**Brano fornito**
==============================
Italians? «Noi… not spik Inglisc»

«In Italia i delusi dall’inglese sono quanti i delusi dall’amore» afferma il giornalista Beppe Severgnini. Breve viaggio alla scoperta di un Paese che non va all’estero perché non ama né volare né tanto meno cimentarsi con le lingue.
26 Maggio 2011 | di

Valigia in mano, imman­cabili occhiali scuri, golfino annodato in vita e macchina fotografica appesa al collo. Sono almeno trenta milioni gli italiani che, durante l’estate 2011, si allontaneranno da casa per un periodo di vacanza. Secondo l’indagine di Trademark Italia, sulla base del sondaggio Ipsos Observer svolto a marzo scorso, gli italiani per nessuna ragione hanno intenzione di rinunciare alle loro ferie. Un’indagine che ci rivela come anche gusti e desideri rimangano, in fondo, gli stessi di sempre: vacanze vicine, possibilmente in automobile, dove vanno gli amici e per non più di una settimana che dovrà essere tranquilla e senza sorprese. Vacanze all’estero? Meglio di no.

E comunque solo per pochi. Anche se, complessivamente, l’interesse è cresciuto: il desiderio di vacanze oltreconfine, infatti, è di 2,5 volte superiore al dato 2001. Ma, di fatto, a trascorrere le vacanze fuori Italia nei prossimi mesi sarà non più del 19 per cento, pari a 4,8 milioni di italiani, anziché il 16 per cento del 2001 e il 17,8 per cento del 2010. I motivi? Siamo pigri, conservatori, ma, soprattutto, «non parliamo le lingue straniere». Infatti, la prima ragione per cui non andiamo in vacanza all’estero, è proprio questa: non conosciamo le lingue, a cominciare dall’inglese. E così, volendo essere autonomi e indipendenti, dovremmo viaggiare oltreconfine solo in gruppi organizzati, ma anche questa è una modalità che non ci piace. La seconda ragione è che non amiamo gli imprevisti, tanto meno durante le ferie; quindi, non ci adattiamo a usanze e modi di mangiare diversi e, soprattutto, detestiamo volare. La statistica varia, ovviamente, per classi di età. L’eccezione alla regola è rappresentata da giovani e giovanissimi che prediligono, invece, proprio la vacanza all’estero, conoscono bene una lingua straniera, inglese su tutte, e sono già stati in altri Pae­si per vacanze-studio.
==============================
[Voci per individuare testo ed elementi]
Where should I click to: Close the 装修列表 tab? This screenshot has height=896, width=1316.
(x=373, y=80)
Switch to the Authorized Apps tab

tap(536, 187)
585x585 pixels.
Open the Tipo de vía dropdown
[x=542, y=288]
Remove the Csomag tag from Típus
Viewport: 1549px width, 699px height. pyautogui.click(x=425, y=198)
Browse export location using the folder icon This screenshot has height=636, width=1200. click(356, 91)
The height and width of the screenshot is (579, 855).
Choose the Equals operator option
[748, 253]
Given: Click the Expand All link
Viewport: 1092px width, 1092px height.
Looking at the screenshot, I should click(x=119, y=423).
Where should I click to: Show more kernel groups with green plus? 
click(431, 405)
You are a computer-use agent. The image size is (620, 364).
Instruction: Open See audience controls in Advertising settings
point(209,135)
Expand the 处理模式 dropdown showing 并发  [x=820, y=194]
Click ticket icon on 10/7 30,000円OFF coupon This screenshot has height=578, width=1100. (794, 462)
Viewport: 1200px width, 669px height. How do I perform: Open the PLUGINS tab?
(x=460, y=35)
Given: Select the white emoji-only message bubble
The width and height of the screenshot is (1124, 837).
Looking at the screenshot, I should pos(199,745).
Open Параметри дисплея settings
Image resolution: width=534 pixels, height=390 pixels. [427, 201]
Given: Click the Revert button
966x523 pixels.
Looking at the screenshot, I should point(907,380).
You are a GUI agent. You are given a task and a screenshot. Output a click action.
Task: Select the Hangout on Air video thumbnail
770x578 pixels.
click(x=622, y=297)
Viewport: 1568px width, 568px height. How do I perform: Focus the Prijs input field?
==============================
**Obiettivo del compito**
Per favore, indica qual è, secondo il brano fornito, la prima ragione per cui gli italiani non vanno in vacanza all'estero. Per svolgere l'esercizio i record non servono.

**Risposta scritta**
Non conoscono le lingue straniere, a cominciare dall'inglese.